Exercise brief —
Copy every line from the records that holds the word "each".

Supplied material —
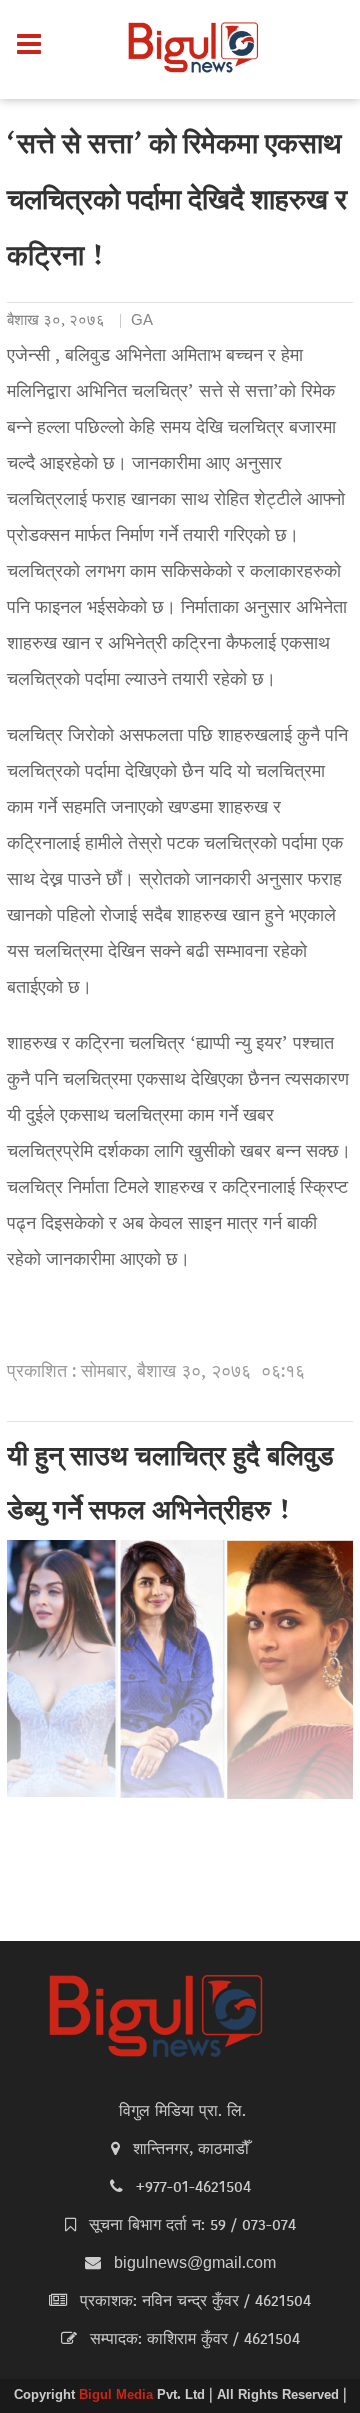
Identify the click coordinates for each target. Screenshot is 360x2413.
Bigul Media (118, 2396)
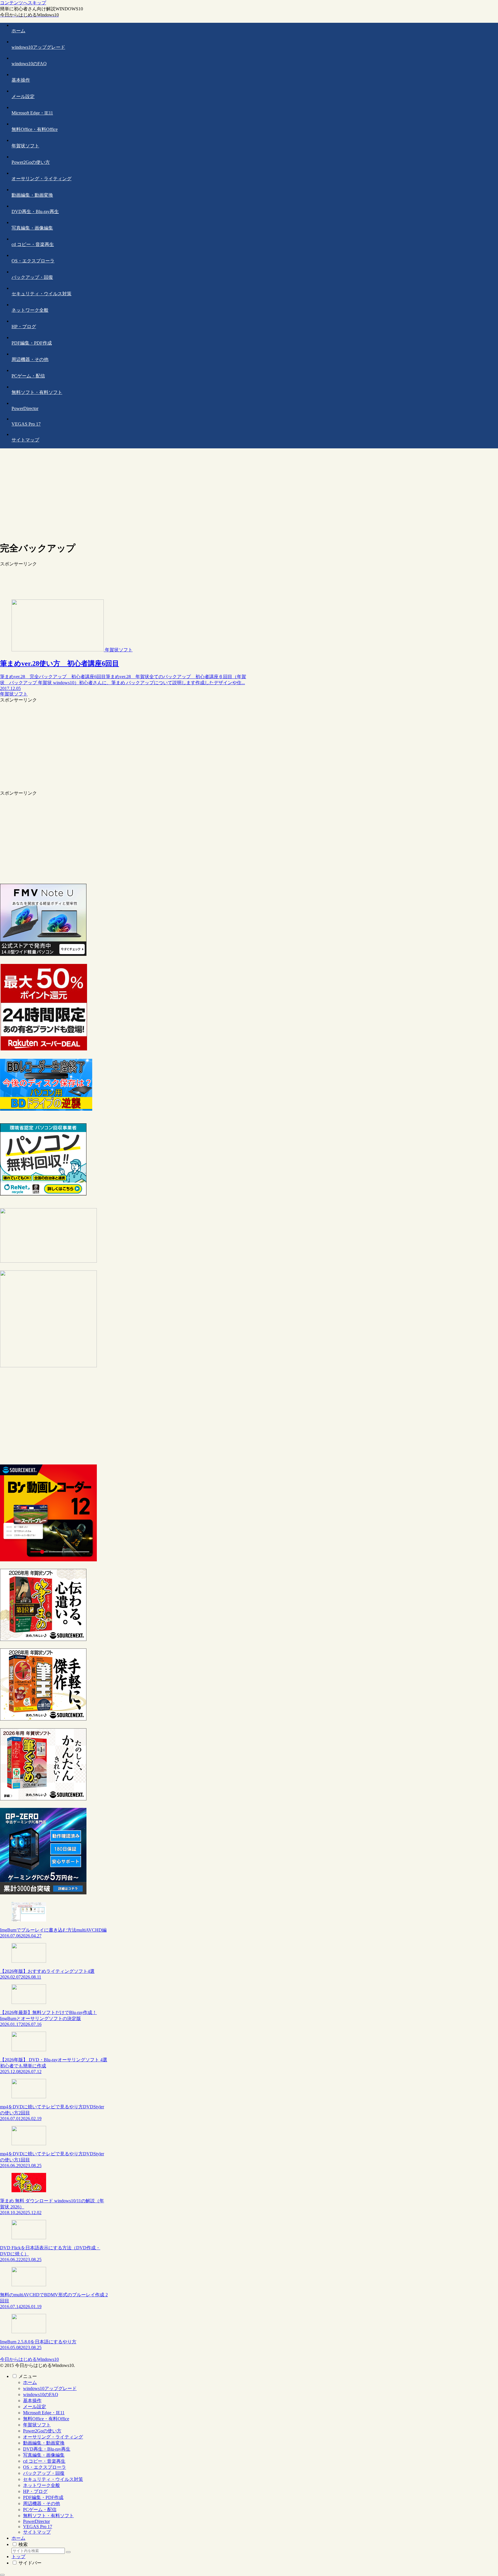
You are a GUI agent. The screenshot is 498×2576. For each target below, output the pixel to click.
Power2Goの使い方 (42, 2430)
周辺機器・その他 (41, 2503)
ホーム (30, 2382)
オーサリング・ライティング (53, 2436)
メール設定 (34, 2406)
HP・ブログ (35, 2491)
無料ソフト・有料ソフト (48, 2515)
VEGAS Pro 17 (37, 2526)
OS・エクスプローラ (44, 2467)
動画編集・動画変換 (44, 2442)
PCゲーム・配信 (39, 2509)
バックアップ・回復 (44, 2473)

Solution to the problem —
Identify the click coordinates for each target. Screenshot is 360x2413.
You are a GUI agent. The screenshot is 498×2576. For each target below, output the pixel to click.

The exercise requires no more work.